TORONTO -- Heightened awareness of workplace sexual harassment in the wake of recent allegations is leading some Canadian companies to take steps to limit potentially inappropriate behaviour as they plan office holiday parties, some human resources experts say.

Though the days of lavish, no-spouses-allowed bacchanals are largely over, navigating after-hours social time with coworkers can still be tricky, said Shelley Brown, president of Bromelin HR Consulting in Montreal.

"Especially throw some alcohol in there and that can add to the mix of discretionary behaviour, shall we say," she said.

There has been increased demand for training around sexual harassment and for investigations into specific incidents since the flood of allegations against Hollywood powerhouses such as Harvey Weinstein and Kevin Spacey began, Brown said.

And while all of the firm's clients are still planning holiday celebrations, many are also actively working to ensure a respectful environment, she said. Those include nixing the open bar in favour of limited drink tickets, and sending out emails setting out the expectation of "good judgment," she said.

"That's more the approach that's a little bit different this year and I think that employers and probably employees as well are a little more sensitized to this topic because of the media attention that sexual harassment has received," she said.
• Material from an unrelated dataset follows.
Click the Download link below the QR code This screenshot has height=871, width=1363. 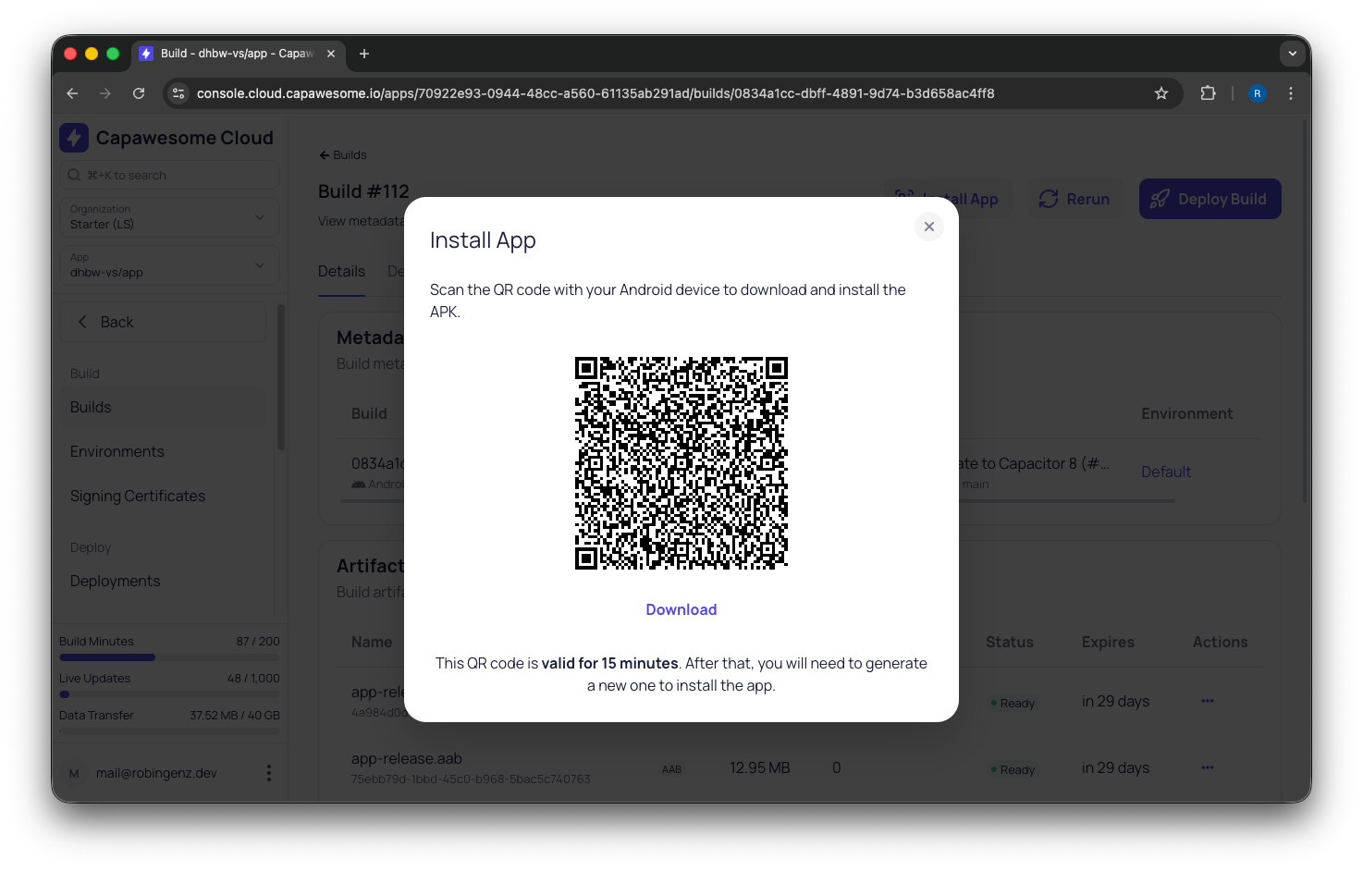pos(681,608)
For many Ontario companies, that shift began long ago, when the province passed legislation on workplace violence and harassment, said Lynn Brown, managing director of the Toronto-based Brown Consulting Group.

"I think employers said, 'I don't really want this liability anymore,"' she said. "So now what I see more typically is people who have holiday lunch parties or they have something that's quite more sedate in the office, they have it catered, they make sure people have taxis to come home, that kind of thing," she said.

"It doesn't foster that type of environment and we would actually recommend that people do that to reduce your risk."

Blue Link ERP, a Toronto software company, reached out to Brown in planning its holiday party, an evening event held at its offices, its president and CEO Mark Canes said.

The company has traditionally organized alcohol-free daytime holiday parties for its roughly 30 employees and wanted advice on how to serve drinks responsibly, he said.

While drunk driving was the top concern, it also occurred to the company that alcohol "fuels other kinds of bad behaviour," he said.

"This is the first time we've really had to confront the 'Yeah people are going to be drinking alcohol at a year-end party and it's on our premises,' (issue) so we just need to make sure that nobody does anything silly or inappropriate," he said.

They were told to limit the amount of alcohol served, designate a few people to monitor consumption, check what state people are in as they leave and spell out in the invitation that everyone is expected to behave properly, he said.

Unfortunately, even when a company does everything right, it doesn't guarantee people will behave appropriately, said Lynn Brown, noting she receives more calls related to sexual harassment after the holiday party season than during the rest of the year..

"The complaints that I get after a holiday party, 99 per cent of the time are going to be sexual harassment. It's someone who's had too much to drink who's been inappropriate," she said.

Sometimes things take a bad turn after people leave the party and continue drinking elsewhere, particularly if a manager is the one buying, she said. It's up to employers to make it clear to higher-ups that they can't cross boundaries even at the after-party, she said.

Office holiday parties are mired with potential social pitfalls even when harassment isn't an issue, which is one of the reasons many people don't find them enjoyable, said Dianne Hunnam-Jones, a district director with the staffing company OfficeTeam.

The organization recently commissioned a survey of more than 550 Canadian workers in an office environment and found that fewer than 30 per cent considered the events fun, while slightly more than 20 per cent reported feeling obligated to attend.

"Often it's a time where people who don't really know each other are getting together in more of a social setting and it can be uncomfortable," Hunnam-Jones said.

"It's different when you have a culture where people want to be together and they look forward to it," she said. "But I think for the most part, and the statistics show, people are not jumping up and down about it."